• **Task objective**
Would you return the entries below exactly from the line containing "1435x442 pixels." onward, ending with the final line and including it, and nothing else?
*** Opening of Input for this task ***
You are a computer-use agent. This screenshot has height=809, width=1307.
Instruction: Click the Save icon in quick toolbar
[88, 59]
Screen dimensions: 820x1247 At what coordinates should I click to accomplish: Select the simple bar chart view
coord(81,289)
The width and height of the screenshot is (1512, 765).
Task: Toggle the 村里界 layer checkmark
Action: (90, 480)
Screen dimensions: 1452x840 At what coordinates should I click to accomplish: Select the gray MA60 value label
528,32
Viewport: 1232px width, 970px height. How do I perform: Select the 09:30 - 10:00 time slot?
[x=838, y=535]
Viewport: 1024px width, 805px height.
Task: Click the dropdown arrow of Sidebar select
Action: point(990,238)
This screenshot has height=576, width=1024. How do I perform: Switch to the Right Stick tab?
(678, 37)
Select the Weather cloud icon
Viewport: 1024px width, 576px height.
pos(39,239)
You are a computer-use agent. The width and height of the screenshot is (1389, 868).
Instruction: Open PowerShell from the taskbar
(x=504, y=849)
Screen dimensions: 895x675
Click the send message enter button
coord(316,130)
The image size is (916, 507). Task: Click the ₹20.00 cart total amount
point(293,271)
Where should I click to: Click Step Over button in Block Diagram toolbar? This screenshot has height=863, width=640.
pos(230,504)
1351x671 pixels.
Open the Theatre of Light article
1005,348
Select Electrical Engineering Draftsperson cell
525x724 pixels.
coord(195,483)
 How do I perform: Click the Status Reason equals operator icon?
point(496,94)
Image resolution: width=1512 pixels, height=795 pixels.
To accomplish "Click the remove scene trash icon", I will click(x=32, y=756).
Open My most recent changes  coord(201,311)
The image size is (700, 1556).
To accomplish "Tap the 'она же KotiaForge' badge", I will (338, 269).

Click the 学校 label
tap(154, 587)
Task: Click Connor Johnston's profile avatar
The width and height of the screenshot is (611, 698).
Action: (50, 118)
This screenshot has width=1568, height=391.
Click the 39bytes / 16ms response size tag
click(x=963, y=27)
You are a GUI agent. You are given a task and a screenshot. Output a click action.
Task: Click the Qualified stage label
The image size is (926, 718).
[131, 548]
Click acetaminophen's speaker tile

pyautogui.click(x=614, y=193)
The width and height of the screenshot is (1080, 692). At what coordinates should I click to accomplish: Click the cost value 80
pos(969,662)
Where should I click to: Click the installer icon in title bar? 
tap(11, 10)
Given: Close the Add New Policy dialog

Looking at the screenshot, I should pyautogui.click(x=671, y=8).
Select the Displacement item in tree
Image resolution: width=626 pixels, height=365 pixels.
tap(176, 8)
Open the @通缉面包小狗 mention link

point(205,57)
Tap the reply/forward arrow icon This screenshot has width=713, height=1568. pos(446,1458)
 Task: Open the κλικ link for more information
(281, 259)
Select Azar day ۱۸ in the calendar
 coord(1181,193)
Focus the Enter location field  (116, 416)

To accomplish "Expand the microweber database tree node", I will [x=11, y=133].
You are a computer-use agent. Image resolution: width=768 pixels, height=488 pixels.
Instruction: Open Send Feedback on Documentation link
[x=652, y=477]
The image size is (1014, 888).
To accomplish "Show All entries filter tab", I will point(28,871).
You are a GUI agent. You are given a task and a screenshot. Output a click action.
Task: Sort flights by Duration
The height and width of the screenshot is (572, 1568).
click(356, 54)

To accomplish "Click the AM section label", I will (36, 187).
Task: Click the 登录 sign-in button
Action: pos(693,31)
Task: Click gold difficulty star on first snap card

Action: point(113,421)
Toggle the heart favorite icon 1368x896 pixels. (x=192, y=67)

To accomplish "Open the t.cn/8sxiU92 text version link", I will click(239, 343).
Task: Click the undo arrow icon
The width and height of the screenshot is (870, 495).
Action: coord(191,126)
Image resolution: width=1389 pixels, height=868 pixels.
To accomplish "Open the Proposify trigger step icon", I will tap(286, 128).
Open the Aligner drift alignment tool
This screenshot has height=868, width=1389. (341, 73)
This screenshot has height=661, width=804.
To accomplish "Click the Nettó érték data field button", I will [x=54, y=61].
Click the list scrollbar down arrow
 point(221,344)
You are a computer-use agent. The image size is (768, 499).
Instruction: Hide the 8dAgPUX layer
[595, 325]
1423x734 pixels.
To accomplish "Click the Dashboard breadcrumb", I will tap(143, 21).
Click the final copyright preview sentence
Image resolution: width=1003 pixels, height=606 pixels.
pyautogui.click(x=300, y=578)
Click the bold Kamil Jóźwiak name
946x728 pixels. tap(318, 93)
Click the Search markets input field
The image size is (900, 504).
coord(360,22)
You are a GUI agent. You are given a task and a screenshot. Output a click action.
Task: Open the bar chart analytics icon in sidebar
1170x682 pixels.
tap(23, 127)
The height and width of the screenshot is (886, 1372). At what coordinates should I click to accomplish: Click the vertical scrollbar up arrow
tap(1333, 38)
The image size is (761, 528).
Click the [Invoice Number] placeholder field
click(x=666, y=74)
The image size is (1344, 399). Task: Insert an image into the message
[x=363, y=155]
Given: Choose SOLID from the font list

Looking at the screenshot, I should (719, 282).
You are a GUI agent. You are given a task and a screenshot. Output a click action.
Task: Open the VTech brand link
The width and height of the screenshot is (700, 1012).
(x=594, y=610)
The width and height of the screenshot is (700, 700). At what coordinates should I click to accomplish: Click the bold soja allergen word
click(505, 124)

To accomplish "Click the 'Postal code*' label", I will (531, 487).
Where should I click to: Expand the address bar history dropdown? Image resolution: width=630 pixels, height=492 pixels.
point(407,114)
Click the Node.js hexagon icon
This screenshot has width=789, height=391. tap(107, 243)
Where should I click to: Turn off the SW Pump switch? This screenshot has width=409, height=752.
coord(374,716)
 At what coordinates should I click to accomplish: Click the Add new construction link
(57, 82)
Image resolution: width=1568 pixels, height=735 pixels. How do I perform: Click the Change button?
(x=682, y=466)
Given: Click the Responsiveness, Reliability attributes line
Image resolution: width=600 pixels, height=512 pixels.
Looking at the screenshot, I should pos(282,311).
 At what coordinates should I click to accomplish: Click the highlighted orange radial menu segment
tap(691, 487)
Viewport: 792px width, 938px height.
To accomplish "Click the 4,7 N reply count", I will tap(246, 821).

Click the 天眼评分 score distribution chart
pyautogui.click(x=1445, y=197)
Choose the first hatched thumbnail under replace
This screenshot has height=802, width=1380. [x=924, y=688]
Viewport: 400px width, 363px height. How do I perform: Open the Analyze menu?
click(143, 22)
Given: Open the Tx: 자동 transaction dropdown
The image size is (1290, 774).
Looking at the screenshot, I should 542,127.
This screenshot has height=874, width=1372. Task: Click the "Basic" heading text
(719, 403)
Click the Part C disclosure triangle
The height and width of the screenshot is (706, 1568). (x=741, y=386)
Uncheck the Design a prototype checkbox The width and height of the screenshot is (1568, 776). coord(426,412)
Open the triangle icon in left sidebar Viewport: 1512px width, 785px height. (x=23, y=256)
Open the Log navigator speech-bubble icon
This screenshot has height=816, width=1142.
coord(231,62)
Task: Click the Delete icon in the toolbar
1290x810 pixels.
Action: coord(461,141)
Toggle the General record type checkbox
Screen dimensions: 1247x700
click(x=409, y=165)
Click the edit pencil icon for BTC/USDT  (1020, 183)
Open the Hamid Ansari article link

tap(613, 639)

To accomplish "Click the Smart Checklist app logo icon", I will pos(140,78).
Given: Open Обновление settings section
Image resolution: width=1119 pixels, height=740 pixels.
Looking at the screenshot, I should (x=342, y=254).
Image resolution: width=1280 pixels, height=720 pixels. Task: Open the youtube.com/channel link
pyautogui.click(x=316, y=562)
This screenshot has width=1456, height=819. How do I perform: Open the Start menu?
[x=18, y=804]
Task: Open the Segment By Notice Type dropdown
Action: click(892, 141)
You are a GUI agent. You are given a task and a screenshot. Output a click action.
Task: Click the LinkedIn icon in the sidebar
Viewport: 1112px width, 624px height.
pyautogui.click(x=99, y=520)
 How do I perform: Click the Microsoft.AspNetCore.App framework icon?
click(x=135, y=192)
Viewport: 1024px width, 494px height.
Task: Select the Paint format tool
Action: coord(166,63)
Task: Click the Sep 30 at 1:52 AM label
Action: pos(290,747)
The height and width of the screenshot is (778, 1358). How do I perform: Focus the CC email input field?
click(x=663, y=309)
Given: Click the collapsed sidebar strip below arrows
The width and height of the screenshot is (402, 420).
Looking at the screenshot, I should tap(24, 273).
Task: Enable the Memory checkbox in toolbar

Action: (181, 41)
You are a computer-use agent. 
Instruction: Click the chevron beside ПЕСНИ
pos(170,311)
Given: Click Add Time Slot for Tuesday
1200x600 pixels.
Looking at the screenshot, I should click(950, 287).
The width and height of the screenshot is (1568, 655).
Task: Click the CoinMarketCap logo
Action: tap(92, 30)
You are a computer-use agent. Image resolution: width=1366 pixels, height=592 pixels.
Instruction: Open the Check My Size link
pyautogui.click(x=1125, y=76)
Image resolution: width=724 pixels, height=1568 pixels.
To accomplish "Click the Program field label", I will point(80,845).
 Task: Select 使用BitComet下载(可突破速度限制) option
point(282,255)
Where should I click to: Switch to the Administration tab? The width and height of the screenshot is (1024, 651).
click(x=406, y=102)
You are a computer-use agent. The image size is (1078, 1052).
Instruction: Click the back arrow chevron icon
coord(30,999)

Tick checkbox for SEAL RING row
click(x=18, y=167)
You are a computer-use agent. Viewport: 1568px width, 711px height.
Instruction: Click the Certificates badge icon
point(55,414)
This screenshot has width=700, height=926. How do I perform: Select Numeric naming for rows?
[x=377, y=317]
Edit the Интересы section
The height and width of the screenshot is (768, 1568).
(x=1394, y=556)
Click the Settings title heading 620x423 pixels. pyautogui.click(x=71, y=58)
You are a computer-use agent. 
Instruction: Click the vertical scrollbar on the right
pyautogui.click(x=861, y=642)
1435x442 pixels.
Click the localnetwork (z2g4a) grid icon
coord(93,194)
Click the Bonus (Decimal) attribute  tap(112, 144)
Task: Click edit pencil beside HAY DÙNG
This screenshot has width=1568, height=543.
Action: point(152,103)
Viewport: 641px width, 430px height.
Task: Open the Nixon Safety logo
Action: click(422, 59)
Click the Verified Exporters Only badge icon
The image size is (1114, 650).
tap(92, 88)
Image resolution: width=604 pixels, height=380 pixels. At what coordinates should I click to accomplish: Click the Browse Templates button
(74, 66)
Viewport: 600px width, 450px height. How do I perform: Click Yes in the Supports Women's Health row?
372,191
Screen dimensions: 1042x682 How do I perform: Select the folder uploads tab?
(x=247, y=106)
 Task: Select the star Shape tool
*** Close of Input for this task ***
• **Expected output**
1435x442 pixels.
Click the localnetwork (z2g4a) grid icon
coord(93,194)
Click the Bonus (Decimal) attribute  tap(112, 144)
Task: Click edit pencil beside HAY DÙNG
This screenshot has width=1568, height=543.
Action: point(152,103)
Viewport: 641px width, 430px height.
Task: Open the Nixon Safety logo
Action: click(422, 59)
Click the Verified Exporters Only badge icon
The image size is (1114, 650).
tap(92, 88)
Image resolution: width=604 pixels, height=380 pixels. At what coordinates should I click to accomplish: Click the Browse Templates button
(74, 66)
Viewport: 600px width, 450px height. How do I perform: Click Yes in the Supports Women's Health row?
372,191
Screen dimensions: 1042x682 How do I perform: Select the folder uploads tab?
(x=247, y=106)
 Task: Select the star Shape tool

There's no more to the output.